Martin Brown <'''newspam'''@nezumi.demon.co

Anthracite as a natural low sulphur ,?smokeless? fuel is unaffected by the measures to be implemented.

It was specifically mentioned in the proposals a couple of years back.

Quote. .

?Anthracite is a naturally occurring, mined, high-purity form of coal, and is approved for use in smoke control areas because of low emissions of particulate matter. We are not currently seeking further evidence on the use of anthracite.?

GH

Reply to
Marland

The government has planned for quite a while to continue the exemptions for steam locomotives and traction engines and owners are not concerned about that. However, they are concerned about getting hold of supplies at a reasonable price - without the domestic heating market, there is not enough demand to sustain the supply lines and this may well make such supplies a "special" import and extremely expensive due to the relatively low quantities required.

SteveW

Reply to
Steve Walker

Steamers run on dry steam coal or anthracite - not low grade bituminous.

Both are allowed to be sold

Reply to
The Natural Philosopher

The key word is currently.

The Eco Terrorists won?t be happy until they?ve totally removed all our reliable and economic sources of energy, and wrecked our economy.

Reply to
Brian Reay

I agree, but for the moment the chances of the green party allied with others turning over the Conservative Party seems more remote now than a few months back.

GH

Reply to
Marland

Which means in practice that the people who depend on logs for their heating in rural areas will be largely unaffected by the ban. I get mine in 2-3m^3 truckloads dumped on the drive which take a while to stack.

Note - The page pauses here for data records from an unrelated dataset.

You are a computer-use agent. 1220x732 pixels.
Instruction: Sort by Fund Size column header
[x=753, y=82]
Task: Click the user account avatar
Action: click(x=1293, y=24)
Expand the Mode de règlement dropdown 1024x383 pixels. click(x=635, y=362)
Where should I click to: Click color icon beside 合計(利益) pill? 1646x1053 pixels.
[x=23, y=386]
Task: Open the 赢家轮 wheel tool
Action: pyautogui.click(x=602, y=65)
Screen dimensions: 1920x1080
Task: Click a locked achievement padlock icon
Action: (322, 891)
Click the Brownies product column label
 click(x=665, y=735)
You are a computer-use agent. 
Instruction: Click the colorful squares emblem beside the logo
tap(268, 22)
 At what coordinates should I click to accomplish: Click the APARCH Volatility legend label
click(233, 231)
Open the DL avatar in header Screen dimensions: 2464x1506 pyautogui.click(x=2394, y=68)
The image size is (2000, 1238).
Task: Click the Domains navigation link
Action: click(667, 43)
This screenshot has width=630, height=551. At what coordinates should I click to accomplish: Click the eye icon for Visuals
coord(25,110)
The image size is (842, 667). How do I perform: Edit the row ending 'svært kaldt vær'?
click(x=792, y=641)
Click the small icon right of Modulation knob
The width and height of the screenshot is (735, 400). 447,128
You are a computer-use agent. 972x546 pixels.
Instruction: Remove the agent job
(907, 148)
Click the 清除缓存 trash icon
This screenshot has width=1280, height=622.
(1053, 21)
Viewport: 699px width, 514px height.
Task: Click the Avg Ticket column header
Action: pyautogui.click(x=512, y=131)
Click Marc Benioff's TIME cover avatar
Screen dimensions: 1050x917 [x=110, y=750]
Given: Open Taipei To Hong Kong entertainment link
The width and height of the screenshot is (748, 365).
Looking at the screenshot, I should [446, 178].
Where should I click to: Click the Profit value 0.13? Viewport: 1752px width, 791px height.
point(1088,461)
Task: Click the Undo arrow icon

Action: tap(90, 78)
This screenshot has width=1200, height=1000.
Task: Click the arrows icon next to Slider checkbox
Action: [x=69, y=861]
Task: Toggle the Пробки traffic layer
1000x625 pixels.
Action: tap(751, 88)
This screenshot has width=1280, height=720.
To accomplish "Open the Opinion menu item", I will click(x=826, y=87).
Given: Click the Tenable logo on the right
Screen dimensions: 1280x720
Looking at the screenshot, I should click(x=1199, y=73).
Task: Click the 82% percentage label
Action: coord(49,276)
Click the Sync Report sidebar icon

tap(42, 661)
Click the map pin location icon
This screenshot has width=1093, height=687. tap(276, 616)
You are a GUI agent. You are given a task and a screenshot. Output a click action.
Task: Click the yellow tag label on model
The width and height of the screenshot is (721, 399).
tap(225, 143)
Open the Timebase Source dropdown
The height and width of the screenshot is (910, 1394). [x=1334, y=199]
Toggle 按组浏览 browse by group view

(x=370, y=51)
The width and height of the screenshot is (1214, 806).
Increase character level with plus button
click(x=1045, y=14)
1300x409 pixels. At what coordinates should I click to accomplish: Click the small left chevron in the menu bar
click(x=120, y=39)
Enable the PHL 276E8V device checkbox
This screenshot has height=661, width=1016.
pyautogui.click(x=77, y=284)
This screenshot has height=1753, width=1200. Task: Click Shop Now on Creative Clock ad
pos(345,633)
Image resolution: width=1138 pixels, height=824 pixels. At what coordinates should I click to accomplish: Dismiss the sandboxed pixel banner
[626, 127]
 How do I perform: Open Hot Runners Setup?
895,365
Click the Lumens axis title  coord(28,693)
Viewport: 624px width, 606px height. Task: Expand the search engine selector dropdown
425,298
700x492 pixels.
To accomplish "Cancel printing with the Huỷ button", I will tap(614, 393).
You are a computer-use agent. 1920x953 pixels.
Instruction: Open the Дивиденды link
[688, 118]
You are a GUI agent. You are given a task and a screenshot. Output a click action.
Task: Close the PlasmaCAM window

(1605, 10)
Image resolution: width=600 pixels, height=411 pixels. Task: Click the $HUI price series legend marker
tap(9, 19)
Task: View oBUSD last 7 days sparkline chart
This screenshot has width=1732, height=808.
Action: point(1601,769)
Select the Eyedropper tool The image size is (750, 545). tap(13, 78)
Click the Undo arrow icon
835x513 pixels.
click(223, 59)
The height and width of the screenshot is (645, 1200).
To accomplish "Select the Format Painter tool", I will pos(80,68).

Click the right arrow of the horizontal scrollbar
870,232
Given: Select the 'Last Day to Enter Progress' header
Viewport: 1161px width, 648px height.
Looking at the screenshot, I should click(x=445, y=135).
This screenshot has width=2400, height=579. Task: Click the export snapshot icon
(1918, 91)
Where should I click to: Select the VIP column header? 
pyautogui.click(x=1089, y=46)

I can't imagine anyone who uses solid fuel heating buying the stuff in dribs and drabs from garage forecourts or supermarkets unless they have carelessly run out and can't get a bulk delivery until the weekend. Even then burning offcuts and any scrap wood is still he first resort.

I am a bit puzzled by the coal thing though. I thought that in cities the smokeless fuel requirement came in with the clean air act of 1968. So why are supermarkets still selling coal to the public at all?

We can still buy real bulk coal in rural areas. I wish I could still buy the old smokeless fuel that I found at my parents house dating from the

1970's fuel crisis. It was an extruded 4" hexagonal section very dense

- the embers would burn for 20 hours or more in their ash blanket.

Reply to
Martin Brown
<snip>

I remember shoveling 'coal nuts' (were they called) from the coal bunker at home as a kid.

They were much heavier than std coal and were a strange uniform oval / lozenge shape?

Was it 'anthracite'?

This stuff would last the night in our Parkray glass fronted fire, if the damper was closed last thing.

Cheers, T i m

Reply to
T i m

Odd you have the Guardian to burn. Since you rather obviously never read it. Is it a fetish thing?

Reply to
Dave Plowman (News)

In message snipped-for-privacy@4ax.com, T i m snipped-for-privacy@spaced.me.uk> writes

Phurnacite? My mother burned it by the ton. No CH in the farmhouse until storage radiators came along.